#### WHAT THE TASK ASKS
Repeat everything in the listing from the line containing "Close the Software Update window" down to and including the listing's last line, and leave the pictures out.

#### DATASET CONTENT
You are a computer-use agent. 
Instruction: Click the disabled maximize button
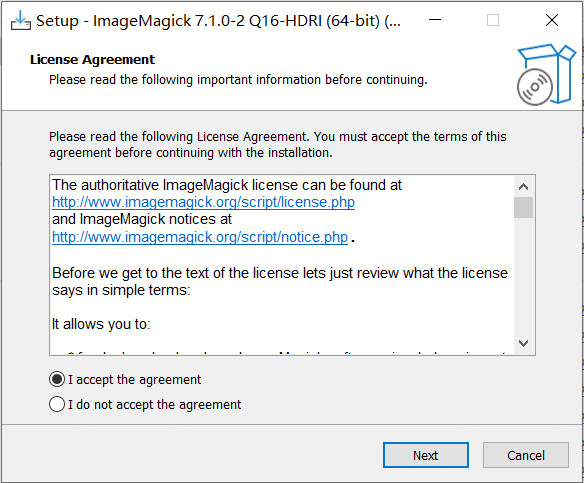click(x=493, y=20)
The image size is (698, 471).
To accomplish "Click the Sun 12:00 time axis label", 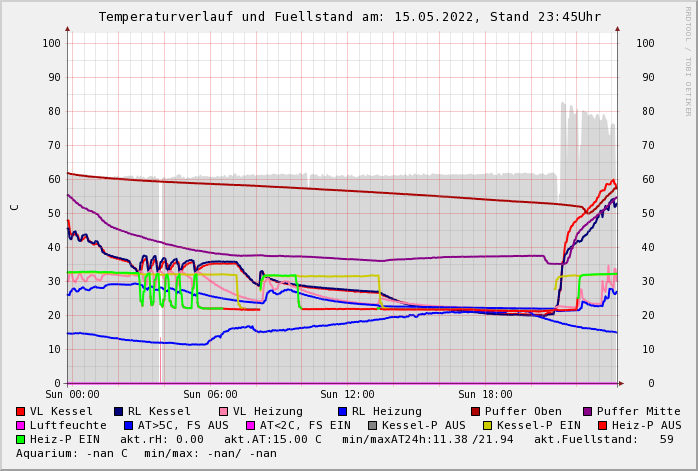I will pos(347,395).
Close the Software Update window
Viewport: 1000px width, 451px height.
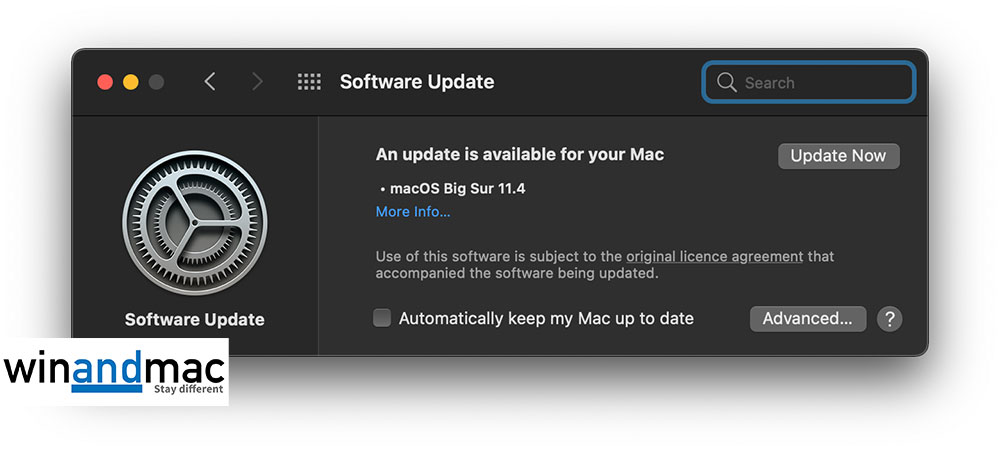pyautogui.click(x=105, y=82)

#### RESULT FOR THIS EXERCISE
Close the Software Update window
Viewport: 1000px width, 451px height.
pyautogui.click(x=105, y=82)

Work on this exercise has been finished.